While his blistering message was unlikely to reach most Russians given the state’s domination of the news media, his resignation showed that discontent lurks in Russian officialdom despite the facade of national unity that the Kremlin has worked to create.
“Those who conceived this war want only one thing — to remain in power forever, live in pompous tasteless palaces, sail on yachts comparable in tonnage and cost to the entire Russian Navy, enjoying unlimited power and complete impunity,” Mr. Bondarev said in an email to colleagues on Monday morning. “To achieve that they are willing to sacrifice as many lives as it takes.”
It was the latest instance of unrest in the Russian elite to emerge in the public eye. Mr. Putin’s climate envoy, Anatoly Chubais, stepped down and left the country in March, reportedly because of his opposition to the war, but he has not commented publicly. Several Russian state television journalists have quit, including an employee who stormed the set of a live news broadcast with an antiwar poster. And some business leaders have spoken out, including a banking tycoon who said the Kremlin had forced him into a fire sale of his assets because of his opposition to the war.
But the Kremlin has gone to extraordinary lengths to silence such dissent. On state television, the war’s opponents are regularly branded as traitors. A law signed by Mr. Putin in March punishes “false information” about the war — potentially defined as anything that contradicts the government line — with as much as 15 years in prison. Partly as a result, there have been next to no government officials to have spoken out against the invasion.
In a phone interview from Geneva, Mr. Bondarev said he felt safer speaking out being abroad, but that he felt he was in a state of “total uncertainty” and did not know what would happen to him.
He said that while he believed he was in the minority among Russian diplomats for opposing the war, he was not alone. He said that he knew several diplomats who had resigned quietly after the war began. It was impossible to verify that claim.
“There are people — not so few — who think as I do,” he said. “But most, I think, are still in the thrall of this propaganda that they receive and that they, in part, create.”
Mr. Bondarev said that responsibility for the war goes beyond Mr. Putin and includes the Russian Foreign Ministry, where he said he had worked for 20 years. Russian diplomats, he said, were complicit in making it seem like Mr. Putin could achieve an easy victory in Ukraine.

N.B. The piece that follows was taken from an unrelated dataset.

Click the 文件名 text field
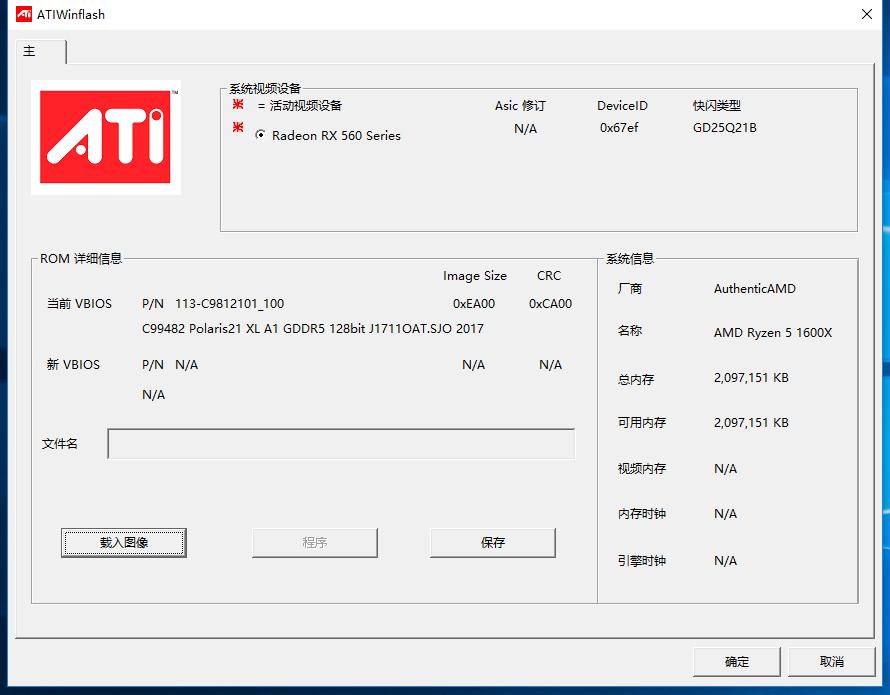This screenshot has width=890, height=695. (341, 444)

“They got Ukraine wrong, they got the West wrong, they basically got everything wrong,” Mr. Bondarev said, referring to the Kremlin’s view of the world before the invasion. “We diplomats of the Foreign Ministry are also at fault for this, for not passing along the information that we should have — for smoothing it out and presenting it as though everything was great.”
Mr. Bondarev, part of the team working on arms control and disarmament at Russia’s Geneva mission, said he had seen misleading information cabled to Moscow in recent weeks.

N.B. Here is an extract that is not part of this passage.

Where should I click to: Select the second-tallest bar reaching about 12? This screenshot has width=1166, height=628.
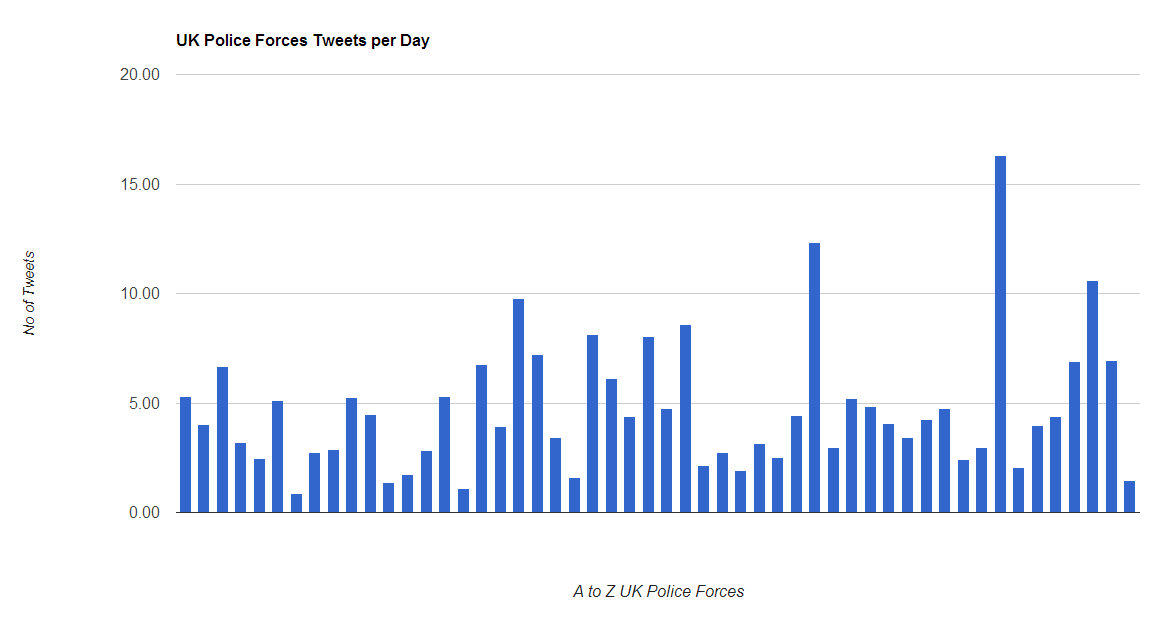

“Instead of presenting your own analysis as objectively as possible along with your suggestions on how to proceed, we often presented information that was certain to be liked,” he said. “That was the main criterion.”

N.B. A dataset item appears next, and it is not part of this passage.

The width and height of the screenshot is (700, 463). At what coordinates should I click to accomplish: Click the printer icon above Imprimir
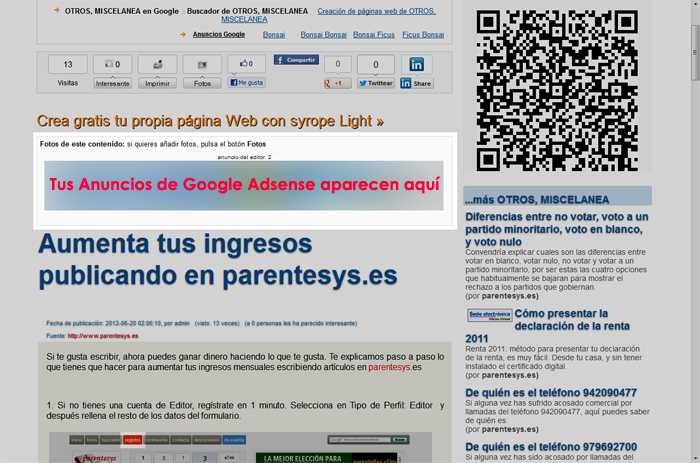157,64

In his email to colleagues, he said that he “should have stepped down at least three months ago,” when Russia invaded, but that he had delayed because he had unfinished family business and “had to gather my resolve.”
“I simply cannot any longer share in this bloody, witless and absolutely needless ignominy,” Mr. Bondarev wrote.
In the interview, he said that he had grown disenchanted with Russian government service even before the invasion, “when we were not yet such pariahs,” but that he had stayed on because of the decent pay and interesting work trips and people he met.”